*Work instruction:* State how many lines of the data below hold the string "label", giving nothing but the number.

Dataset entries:
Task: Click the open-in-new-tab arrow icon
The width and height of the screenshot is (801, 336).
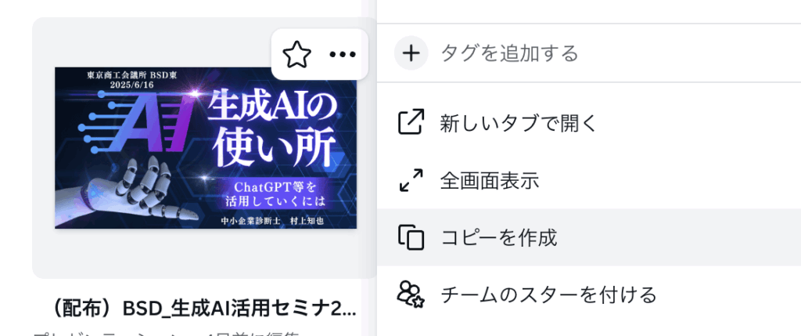Action: (411, 123)
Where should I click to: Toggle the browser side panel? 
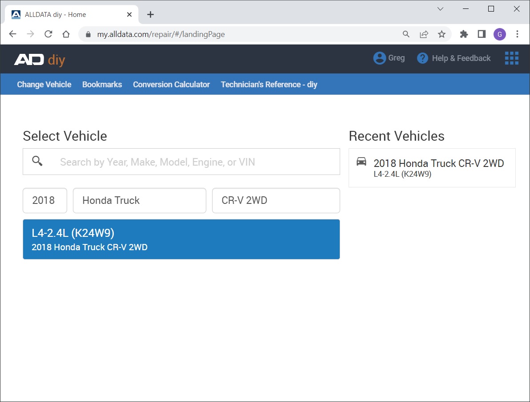(x=482, y=34)
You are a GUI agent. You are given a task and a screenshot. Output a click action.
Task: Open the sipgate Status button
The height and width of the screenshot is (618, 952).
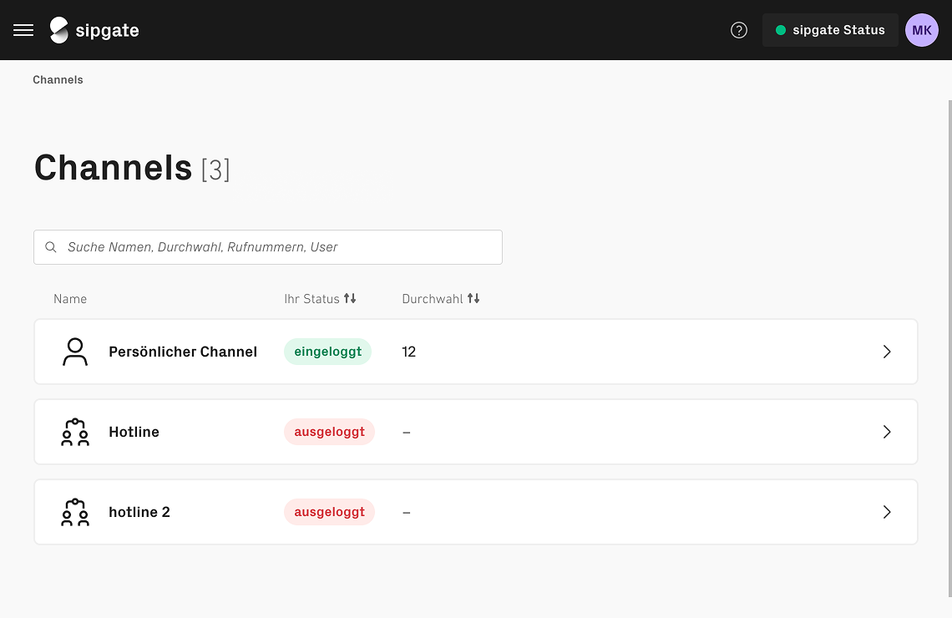pyautogui.click(x=830, y=30)
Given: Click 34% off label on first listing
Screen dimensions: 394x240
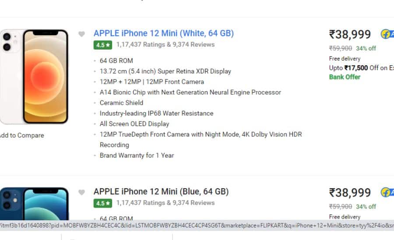Looking at the screenshot, I should [x=366, y=48].
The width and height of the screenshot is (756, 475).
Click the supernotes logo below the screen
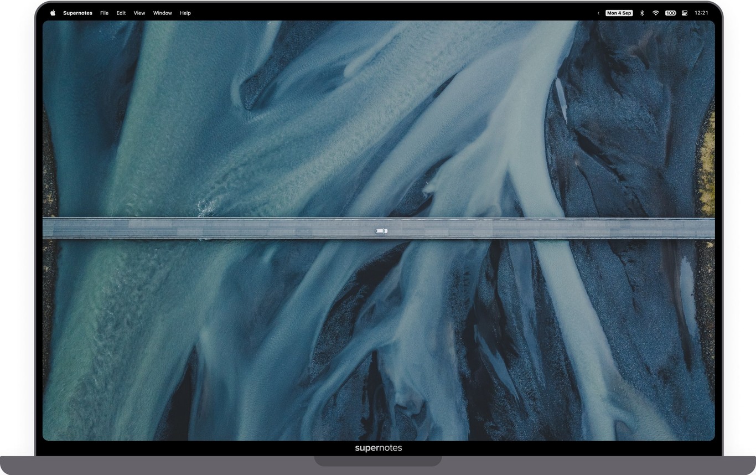pyautogui.click(x=378, y=448)
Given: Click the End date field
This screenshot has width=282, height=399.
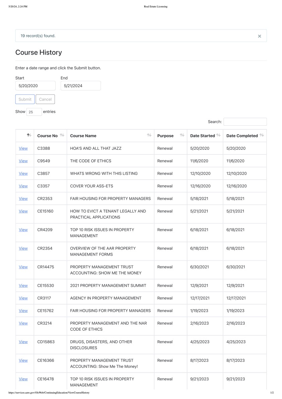Looking at the screenshot, I should pos(81,86).
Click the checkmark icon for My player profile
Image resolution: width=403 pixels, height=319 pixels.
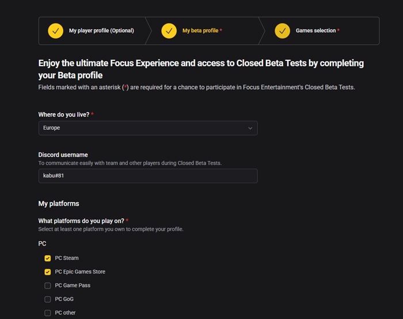coord(56,30)
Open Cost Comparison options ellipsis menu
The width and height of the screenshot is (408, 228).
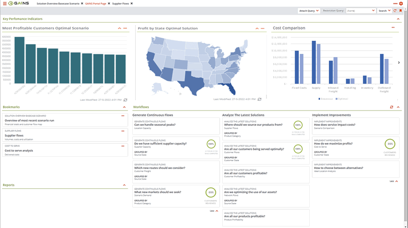pos(393,28)
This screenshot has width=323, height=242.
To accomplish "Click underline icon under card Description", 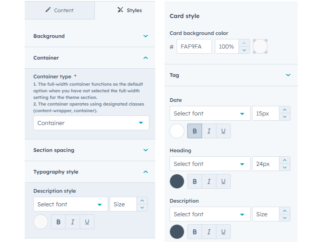I will (x=223, y=232).
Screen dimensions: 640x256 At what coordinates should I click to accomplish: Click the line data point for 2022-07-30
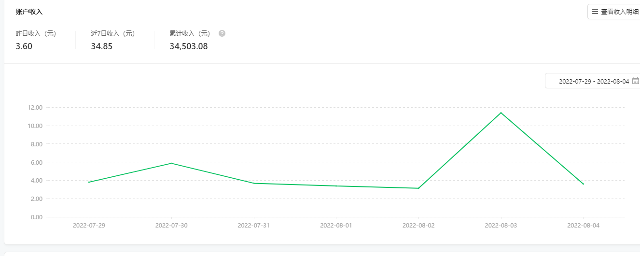pos(171,163)
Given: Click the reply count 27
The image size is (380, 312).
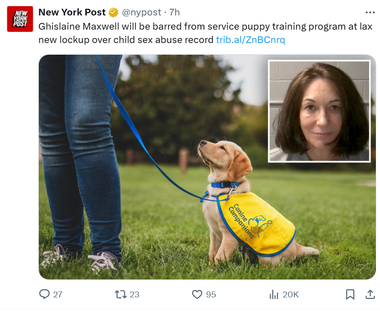Looking at the screenshot, I should click(x=58, y=294).
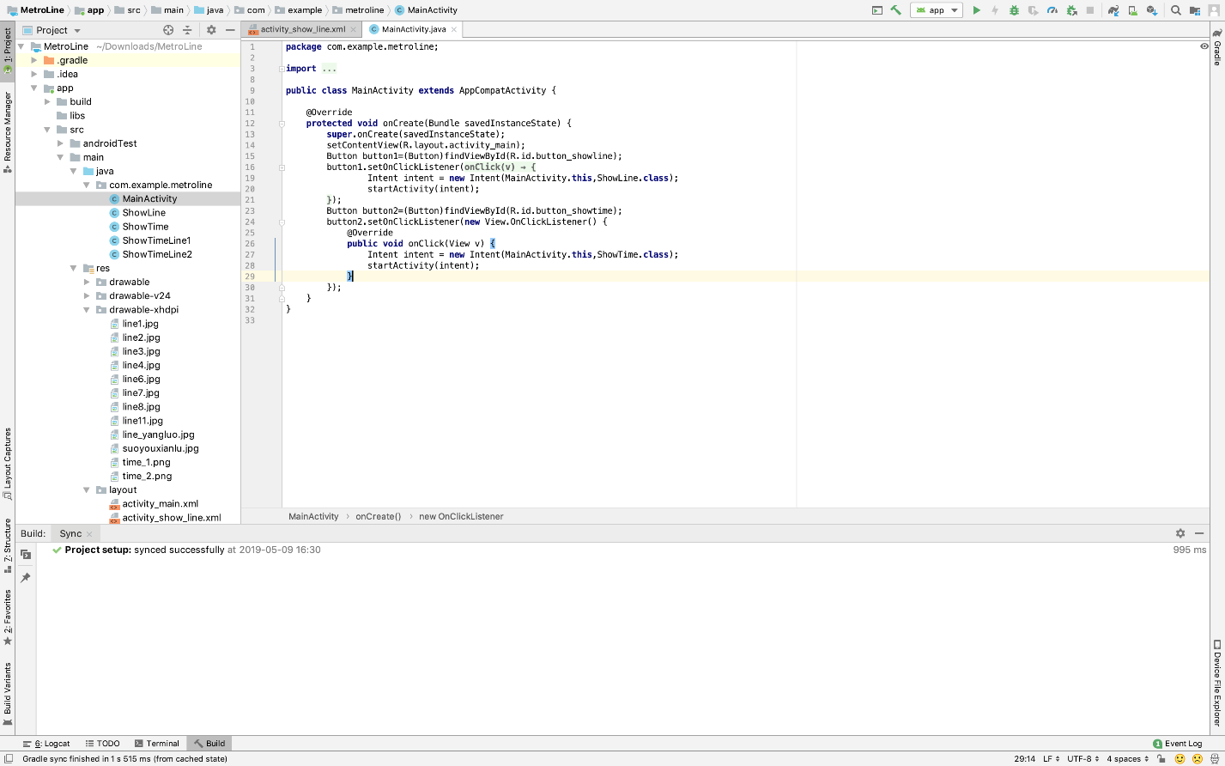Expand the .gradle folder in project tree
This screenshot has height=766, width=1225.
point(34,60)
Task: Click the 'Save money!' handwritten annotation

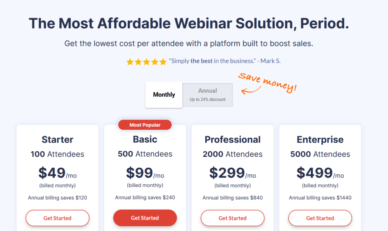Action: click(x=268, y=80)
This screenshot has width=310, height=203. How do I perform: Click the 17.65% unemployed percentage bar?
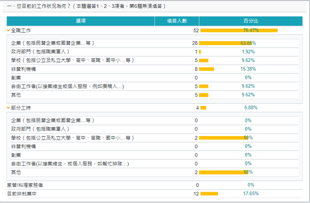click(x=209, y=194)
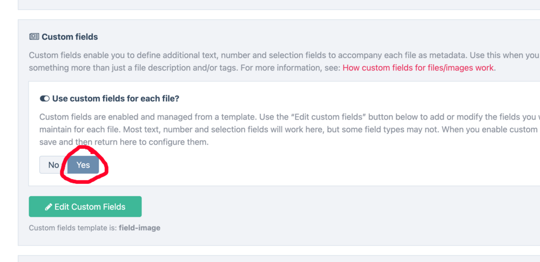The image size is (540, 262).
Task: Click the bold "field-image" template name
Action: [x=139, y=227]
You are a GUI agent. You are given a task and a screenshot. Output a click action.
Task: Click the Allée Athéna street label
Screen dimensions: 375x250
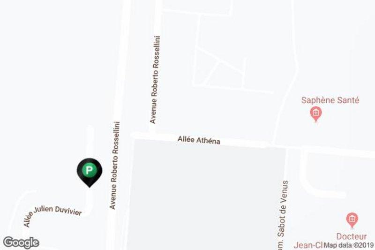[199, 140]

*Answer to the exercise:* 2